2011 Fiscal Year Annual Research Report
官民協働刑務所の新たな展開と矯正・保護の社会的構成に関する政策法学的研究
Project/Area Number |
23330023
|
Research Institution | Ryukoku University |
Principal Investigator |
赤池 一将 龍谷大学, 法学部, 教授 (30212393)
|
Co-Investigator(Kenkyū-buntansha) |
土井 政和 九州大学, 法学研究院, 教授 (30188841)
山口 直也 立命館大学, 法務研究科, 教授 (20298392)
三島 聡 大阪市立大学, 大学院・法学研究科, 教授 (60281268)
岡田 悦典 南山大学, 法学部, 教授 (60301074)
金 尚均 龍谷大学, 大学院・法務研究科(法科大学院), 教授 (00274150)
|
Keywords | 刑務所 / PFI / 民営化 / モデル化 / モニタリング |
Research Abstract |
本研究は、(1)既存の4つのPFI施設をめぐるその運営状況に関する関係者からの聞取り調査、(2)諸外国における刑事施設(官民協働型、国営型の双方について)と国・企業・地方自治体・民間団体各々の関与は、いかなる行刑の運営方法において可能となっているかの調査、(3)いわゆる公共サービス法の下での刑事移設の官民共同運営の全国展開プランの調査、(4)「行刑と公共サービス」「民間資源と矯正保護」の2つの角度から、諸外国での行刑公共サービスについて共通の認識とされているところを抽出・検討し、公共サービス法下での国と民間の関与の在り方を展望する、の4つの段階によって実施する予定である。
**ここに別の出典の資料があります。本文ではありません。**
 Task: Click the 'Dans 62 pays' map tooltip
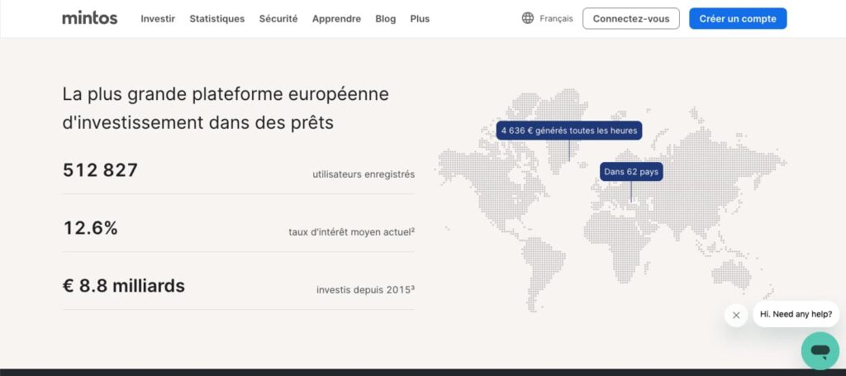[631, 172]
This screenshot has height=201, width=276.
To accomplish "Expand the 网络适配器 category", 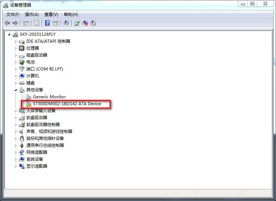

2011年度は、次年度以降の本格調査のために、(1)についての国内調査、(2)についての海外調査の実施を予定していた。このうち、(1)についての調査においては4施設のうちの主な島根あさひ社会復帰促進センターおよび美祢社会復帰促進センターの2施設について実施することができた。また、その他、各施設に影響を及ぼしうる立場にある法務省関係者、企業側政策担当者に対する面接調査を実施した。(2)については、フランスについての調査、アメリカ合衆国についての調査を実施した。特に、フランスにおいては、国立矯正研修所の全面的協力を得て、フランス南西部における複数の官民協働型施設の調査を行ったほか、各施設に関与する医療関係機関、犯罪者の社会復帰に関わる種々の民間団体、地方自治体、行刑裁判官、更生保護関係部局等の面接調査を実施した。なお、この他、国内において研究会を5回ほど開催し、研究成果の確認等の機会にあてた。
|
Current Status of Research Progress |
Current Status of Research Progress
3: Progress in research has been slightly delayed.
Reason
海外調査についての遅れが目立つ。研究費の全額交付通知の遅れもあり、実質的に調査の可能性が明らかになった時点で調査日程を確保することが難しく、当初、各2名程度で4件の調査を検討してきたが、結局、2件の海外調査(参加人員を増員したが)にとどまった。また、国内調査については、半構造化インタビューをあらかじめ念頭においた面接を予定していたが、対象者および面接機会(公開研究会)との関係から、対象者の発言に引きずられることが少なくなく、予定した通りの進行を確保できないままにある。
|
Strategy for Future Research Activity |
国外調査については、合衆国、フランスの調査から一定の検討資料を得ることはできたが、今後、十分な比較を行うためには調査対象国を早急に当初の予定並みに拡大する必要がある。なお、北欧については、調査協力者の確保の点を踏まえて、フィンランドにかえスウェーデンを対象国とする。また、海外の研究者、実務家を招き、集中的に研究会を行う方法も当初予定した以上に実施し、国外調査の不足を補うことにする。国内調査については、半構造化インタビューが実施できなかった対象者に対して、後日の調査票調査等を行い補完する必要があり、この点での検討を行う。